Heraus kam dabei folgendes: der fünfte Gast zahlt ab sofort nichts mehr (100 Prozent Ersparnis). Der Sechste zahlte zwei statt drei Euro (33 Prozent Ersparnis). Der Siebte zahlte fünf statt sieben Euro (28 Prozent Ersparnis). Der Achte zahlte neun statt zwölf Euro (25 Prozent Ersparnis). Der Neunte zahlte 14 statt 18 Euro (22 Euro Ersparnis). Der Zehnte (der Reichste) zahlte 49 statt 59 Euro (10 Euro Ersparnis).

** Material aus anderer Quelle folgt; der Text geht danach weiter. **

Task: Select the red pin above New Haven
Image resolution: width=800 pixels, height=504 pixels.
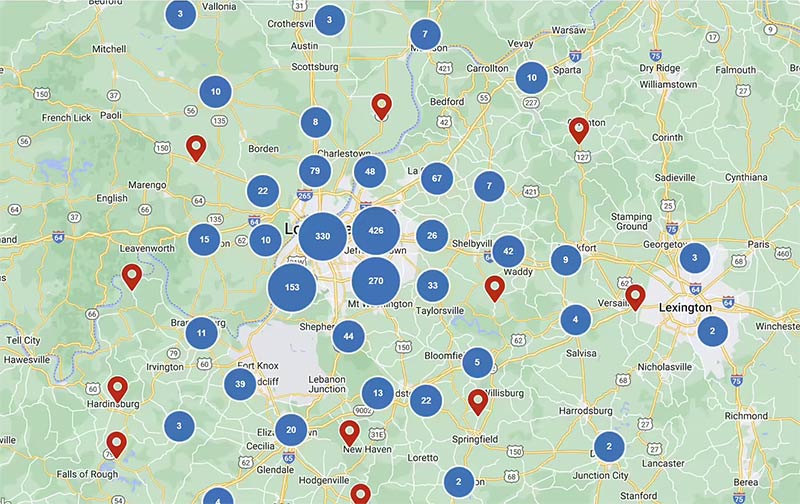Action: click(x=349, y=432)
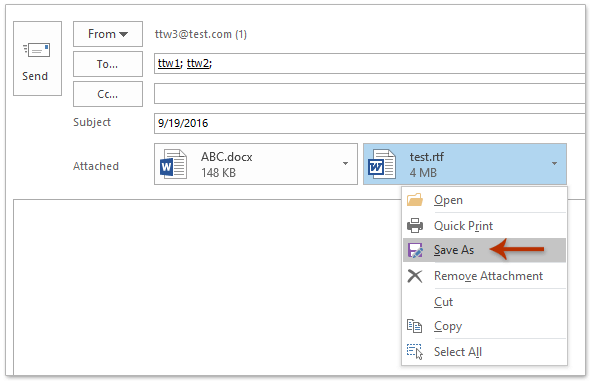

Jeder der sechs kam günstiger weg als vorher und die ersten vier aßen immer noch kostenlos. Aber als sie vor der Wirtschaft noch mal nachrechneten, war das alles doch nicht so ideal, wie sie dachten. »Ich habe nur einen von den 20 Euro bekommen!« sagte der Sechste und zeigte auf den Zehnten, den Reichen, der kriegt zehn Euro!«

»Stimmt«, rief der Fünfte, »Ich habe nur einen Euro gespart und er spart zehnmal soviel wie ich.« »Wie wahr!« rief der Siebte. »Warum kriegt der 10 Euro zurück und ich nur zwei? Alles kriegen mal wieder die Reichen!« »Moment mal«, riefen die ersten Vier aus einem Munde. »Wir haben überhaupt nichts bekommen. Das System beutet die Ärmsten aus!« Und wie aus heiterem Himmel gingen die Neun gemeinsam auf den Zehnten los und verprügelten ihn.

Am nächsten Tag tauchte der zehnte Gast nicht zum Essen auf. Also setzten sich die übrigen neun zusammen und aßen ohne ihn. Aber als es an der Zeit war, die Rechnung zu bezahlen, stellten sie etwas Außerordentliches fest. Alle zusammen hatten nicht genügend Geld, um auch nur die Hälfte der Rechnung bezahlen zu können.